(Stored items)
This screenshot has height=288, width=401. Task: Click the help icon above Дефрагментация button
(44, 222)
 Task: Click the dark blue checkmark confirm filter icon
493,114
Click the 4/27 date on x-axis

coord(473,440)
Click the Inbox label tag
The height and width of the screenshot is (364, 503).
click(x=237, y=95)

PROBLEM DESCRIPTION: Could you retype every record above exactly as written?

TASK SOLUTION:
This screenshot has height=288, width=401. Task: Click the help icon above Дефрагментация button
(44, 222)
 Task: Click the dark blue checkmark confirm filter icon
493,114
Click the 4/27 date on x-axis

coord(473,440)
Click the Inbox label tag
The height and width of the screenshot is (364, 503).
click(x=237, y=95)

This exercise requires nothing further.